[Start of Attachment]

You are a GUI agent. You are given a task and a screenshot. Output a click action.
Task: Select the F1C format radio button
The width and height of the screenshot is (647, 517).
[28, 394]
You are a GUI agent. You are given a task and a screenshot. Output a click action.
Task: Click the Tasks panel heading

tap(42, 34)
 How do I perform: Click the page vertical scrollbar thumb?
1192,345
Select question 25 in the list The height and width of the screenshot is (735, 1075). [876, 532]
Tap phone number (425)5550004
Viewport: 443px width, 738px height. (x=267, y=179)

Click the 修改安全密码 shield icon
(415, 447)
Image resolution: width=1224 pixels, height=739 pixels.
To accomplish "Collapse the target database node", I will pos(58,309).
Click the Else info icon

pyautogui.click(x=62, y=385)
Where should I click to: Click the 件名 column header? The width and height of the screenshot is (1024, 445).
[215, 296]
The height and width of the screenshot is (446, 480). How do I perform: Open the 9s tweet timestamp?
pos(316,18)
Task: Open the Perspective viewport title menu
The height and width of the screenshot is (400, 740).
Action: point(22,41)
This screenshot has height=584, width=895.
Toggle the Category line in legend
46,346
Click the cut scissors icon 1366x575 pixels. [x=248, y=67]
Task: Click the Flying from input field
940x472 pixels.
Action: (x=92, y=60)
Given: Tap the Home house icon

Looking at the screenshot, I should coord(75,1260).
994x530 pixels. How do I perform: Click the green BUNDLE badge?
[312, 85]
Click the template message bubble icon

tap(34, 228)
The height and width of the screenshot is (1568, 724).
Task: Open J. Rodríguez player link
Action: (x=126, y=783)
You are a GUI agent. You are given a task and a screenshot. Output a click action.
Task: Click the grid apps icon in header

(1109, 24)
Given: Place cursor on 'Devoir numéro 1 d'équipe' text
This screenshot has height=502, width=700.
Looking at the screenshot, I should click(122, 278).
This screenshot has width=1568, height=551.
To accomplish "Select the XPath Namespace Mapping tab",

[End of Attachment]

▶ **Problem requirements**
Take exactly the lines from the one containing "Task: Open the" through the one containing "Task: Click the Flying from input field" in the data above, and output them with nothing added.

▶ **Answer for the task**
Task: Open the Perspective viewport title menu
The height and width of the screenshot is (400, 740).
Action: point(22,41)
This screenshot has height=584, width=895.
Toggle the Category line in legend
46,346
Click the cut scissors icon 1366x575 pixels. [x=248, y=67]
Task: Click the Flying from input field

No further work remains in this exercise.